**The request:** Output the lines of the material below that begin with the line containing "Task: Click the link icon beside gitbook URL" and end with the line containing "[x=170, y=310]", including both of those lines, copied character for character. Return only those lines.

-- start of Dataset --

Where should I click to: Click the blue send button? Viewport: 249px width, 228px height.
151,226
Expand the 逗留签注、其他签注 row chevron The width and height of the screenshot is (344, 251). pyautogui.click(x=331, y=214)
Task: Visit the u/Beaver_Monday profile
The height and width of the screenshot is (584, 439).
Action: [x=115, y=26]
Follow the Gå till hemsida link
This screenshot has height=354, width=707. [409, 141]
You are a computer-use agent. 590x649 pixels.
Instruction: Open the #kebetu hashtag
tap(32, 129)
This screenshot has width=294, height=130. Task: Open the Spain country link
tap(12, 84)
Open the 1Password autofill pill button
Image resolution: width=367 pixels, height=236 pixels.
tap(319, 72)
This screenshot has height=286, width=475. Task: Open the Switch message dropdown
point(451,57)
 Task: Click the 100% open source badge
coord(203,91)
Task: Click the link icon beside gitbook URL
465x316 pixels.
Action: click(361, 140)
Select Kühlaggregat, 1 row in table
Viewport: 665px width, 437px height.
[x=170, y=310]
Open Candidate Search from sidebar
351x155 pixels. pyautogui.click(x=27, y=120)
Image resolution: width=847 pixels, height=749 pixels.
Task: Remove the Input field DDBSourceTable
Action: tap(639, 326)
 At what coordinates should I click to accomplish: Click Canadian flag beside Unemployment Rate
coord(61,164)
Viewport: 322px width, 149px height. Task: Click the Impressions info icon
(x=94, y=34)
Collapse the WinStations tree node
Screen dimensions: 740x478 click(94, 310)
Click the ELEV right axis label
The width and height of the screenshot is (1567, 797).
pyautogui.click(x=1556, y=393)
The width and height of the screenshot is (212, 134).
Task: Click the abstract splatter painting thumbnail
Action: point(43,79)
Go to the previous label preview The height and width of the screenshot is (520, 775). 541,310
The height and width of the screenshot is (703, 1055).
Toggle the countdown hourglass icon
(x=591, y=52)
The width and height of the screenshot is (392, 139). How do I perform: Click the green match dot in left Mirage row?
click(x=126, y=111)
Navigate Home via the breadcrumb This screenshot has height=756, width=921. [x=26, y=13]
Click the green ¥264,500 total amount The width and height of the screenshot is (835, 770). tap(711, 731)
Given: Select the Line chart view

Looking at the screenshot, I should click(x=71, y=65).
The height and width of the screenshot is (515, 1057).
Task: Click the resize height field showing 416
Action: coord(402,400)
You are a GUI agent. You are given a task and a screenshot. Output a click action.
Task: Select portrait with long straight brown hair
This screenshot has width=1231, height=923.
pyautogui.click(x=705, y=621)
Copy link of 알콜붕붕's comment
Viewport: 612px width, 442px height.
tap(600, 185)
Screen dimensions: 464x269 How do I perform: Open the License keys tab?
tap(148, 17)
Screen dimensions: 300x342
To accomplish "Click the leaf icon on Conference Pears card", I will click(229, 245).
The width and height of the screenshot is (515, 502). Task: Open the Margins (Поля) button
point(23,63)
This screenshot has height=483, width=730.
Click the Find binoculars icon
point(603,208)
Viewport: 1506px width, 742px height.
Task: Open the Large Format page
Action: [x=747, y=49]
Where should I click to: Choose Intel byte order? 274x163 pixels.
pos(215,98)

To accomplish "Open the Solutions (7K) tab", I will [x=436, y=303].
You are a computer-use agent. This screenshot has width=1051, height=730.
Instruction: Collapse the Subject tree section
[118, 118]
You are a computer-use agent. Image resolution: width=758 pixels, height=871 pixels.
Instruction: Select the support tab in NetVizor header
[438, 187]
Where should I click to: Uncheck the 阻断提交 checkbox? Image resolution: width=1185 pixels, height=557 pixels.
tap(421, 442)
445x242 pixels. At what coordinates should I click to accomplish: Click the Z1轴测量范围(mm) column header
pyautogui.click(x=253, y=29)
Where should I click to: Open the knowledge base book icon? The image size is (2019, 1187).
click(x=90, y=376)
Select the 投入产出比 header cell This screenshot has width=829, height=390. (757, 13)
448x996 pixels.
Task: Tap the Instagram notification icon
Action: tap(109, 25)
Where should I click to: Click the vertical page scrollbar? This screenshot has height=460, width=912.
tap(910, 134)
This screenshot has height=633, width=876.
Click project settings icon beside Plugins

-- end of Dataset --

**Correct response:**
Task: Click the link icon beside gitbook URL
465x316 pixels.
Action: click(361, 140)
Select Kühlaggregat, 1 row in table
Viewport: 665px width, 437px height.
[x=170, y=310]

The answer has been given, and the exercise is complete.